» **WHAT YOU WILL DO**
Pick up the article about the song "U and Dat" where it ends and keep writing it.

» **QUOTED PASSAGE**
§

Single by E-40 featuring T-Pain and Kandi Girl

from the album My Ghetto Report Card
- Released: May 2, 2006
- Recorded: 2005
- Genre: Crunk; dirty rap; hyphy;
- Length: 3:23
- Label: BME; Sick Wid It; Warner;
- Songwriters: Earl Stevens; Faheem Najm; Kandi Burruss; Alphonzo Bailey; Jonathan Smith;
- Producer: Lil Jon

E-40 singles chronology
| "Snap Yo Fingers" (2006) | "U and Dat" (2006) | "Candy (Drippin' Like Water)" (2006) |

T-Pain singles chronology
| "I'm 'n Luv (wit a Stripper)" (2005) | "U and Dat" (2006) | "Outta My System" (2007) |

Kandi Girl singles chronology
| "Crew Deep" (2002) | "U and Dat" (2006) | "Fly Above" (2009) |

= U and Dat =

2006 song by E-40 featuring T-Pain and Kandi Girl

"U and Dat" is the second single from American rapper E-40's album My Ghetto Report Card. The song features American singers T-Pain and Kandi Girl, and it was produced by Lil Jon. A remix was released in early August with Juelz Santana, Snoop Dogg, and Lil' Flip. It was featured on an Amp'd Mobile commercial. Although it is considered a West Coast hip hop song, the song's beat structure incorporates typical Southern hip-hop dance claps as well as Lil Jon's signature crunk synths and whistles. The song peaked at number 13 on the Billboard Hot 100, which remains E-40's highest-charting single as lead artist to date. The track is credited to have popularized the use of T-Pain as a hook singer on hip hop tracks. The song was certified 2× Platinum by the Recording Industry Association of America (RIAA) on November 15, 2024.

§

» **GIVEN DATA**
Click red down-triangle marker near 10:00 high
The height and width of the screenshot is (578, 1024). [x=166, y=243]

§

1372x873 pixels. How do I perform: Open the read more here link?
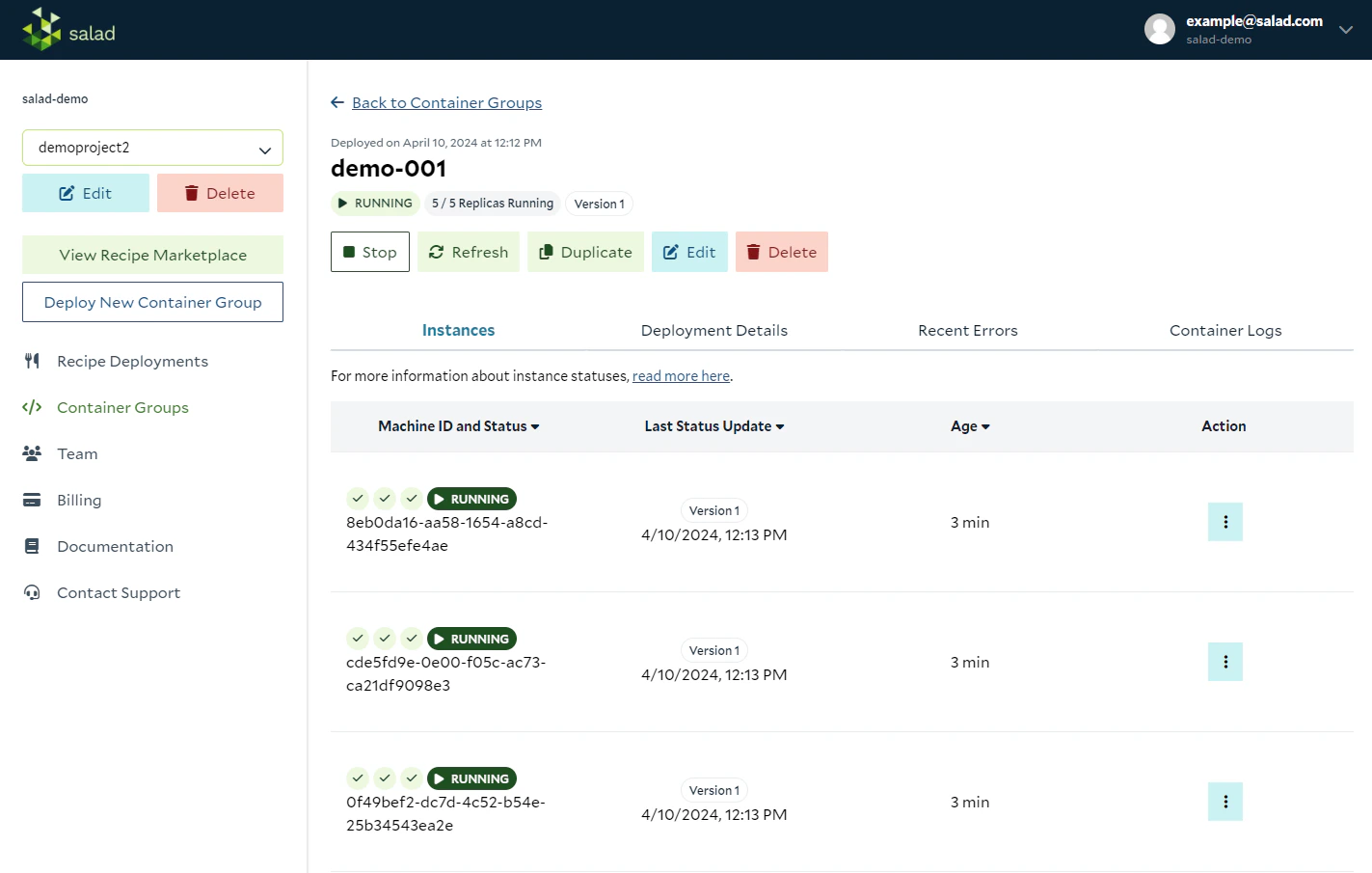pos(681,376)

§

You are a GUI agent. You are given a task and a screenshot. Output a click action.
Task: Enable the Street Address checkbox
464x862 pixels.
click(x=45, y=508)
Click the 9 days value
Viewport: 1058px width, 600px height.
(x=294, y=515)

§

» **OUTPUT**
==Music video==
The music video is set in a nightclub and within a car. Most of the video includes T-Pain and E-40 scouting various women, Kandi Burruss and Ashalee Albar being just to name a few. Kandi's role in the video is to push off men around her.

Lil Jon and Katt Williams make a cameo appearance in the video.

==Chart performance==

===Weekly charts===

| Chart (2006) | Peak position |
|---|---|
| US Billboard Hot 100 | 13 |
| US Pop Airplay (Billboard) | 11 |
| US Pop 100 (Billboard) | 17 |
| US Hot R&B/Hip-Hop Songs (Billboard) | 8 |
| US Hot Rap Songs (Billboard) | 4 |
| US Rhythmic Airplay (Billboard) | 3 |

===Year-end charts===

| Chart (2006) | Position |
|---|---|
| US Billboard Hot 100 | 52 |
| US Hot R&B/Hip-Hop Songs (Billboard) | 57 |
| US Rhythmic (Billboard) | 4 |

==Certifications==

| Region | Certification | Certified units/sales |
| New Zealand (RMNZ) | Gold | 15,000^{‡} |
| United States (RIAA) | 2× Platinum | 2,000,000^{‡} |
^{‡} Sales+streaming figures based on certification alone.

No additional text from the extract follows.